→ **Problem statement**:
Rewrite the material with every "dialog" swapped for "window", keeping everything else the same. Leave out the pictures.

(Rows of pointing data)
========

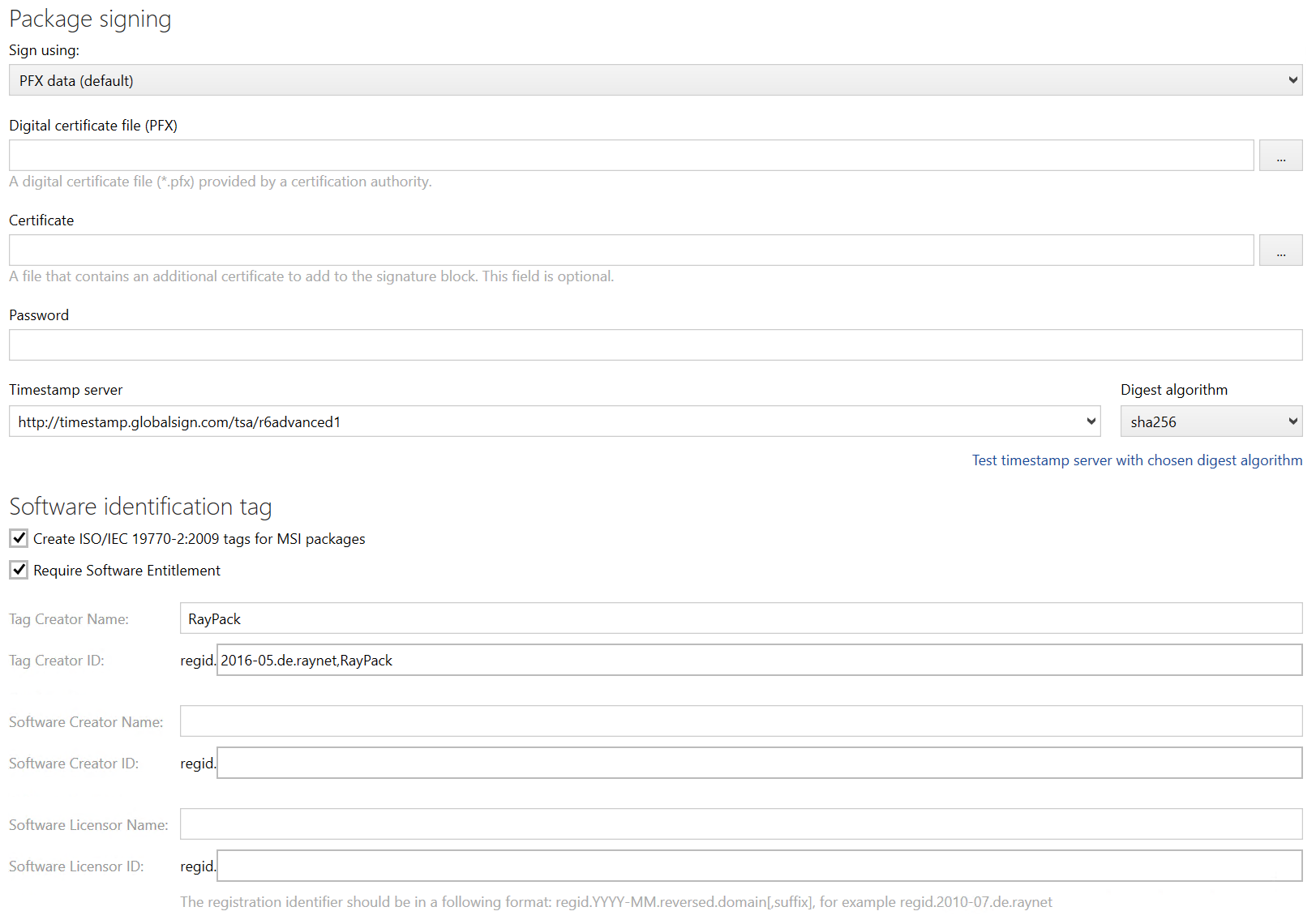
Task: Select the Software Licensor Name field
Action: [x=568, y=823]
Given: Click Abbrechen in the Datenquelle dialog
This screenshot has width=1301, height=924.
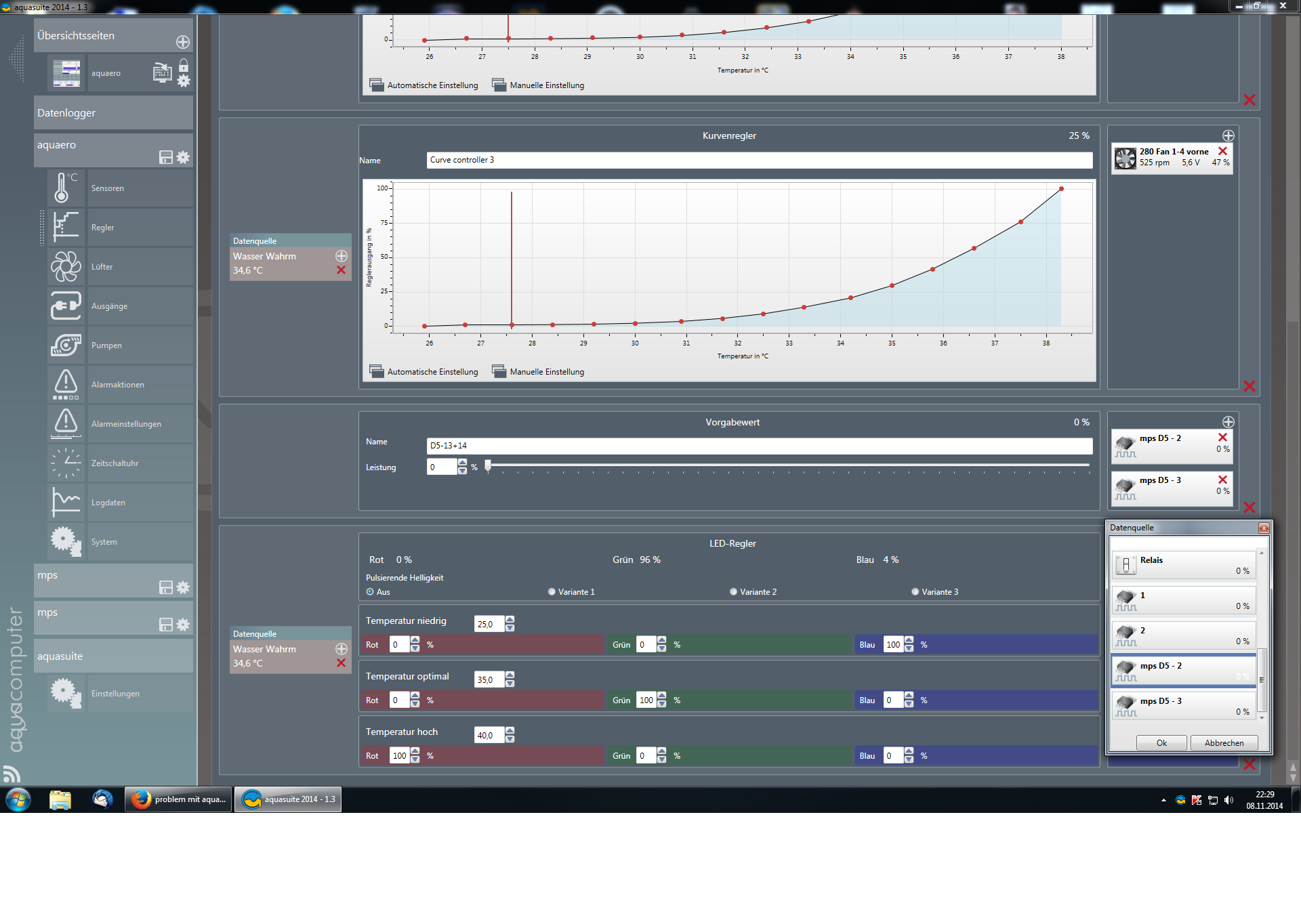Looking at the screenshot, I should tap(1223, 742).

========

→ **Written solution**:
Task: Select the Software Licensor Name field
Action: [x=568, y=823]
Given: Click Abbrechen in the Datenquelle window
This screenshot has width=1301, height=924.
Looking at the screenshot, I should tap(1223, 742).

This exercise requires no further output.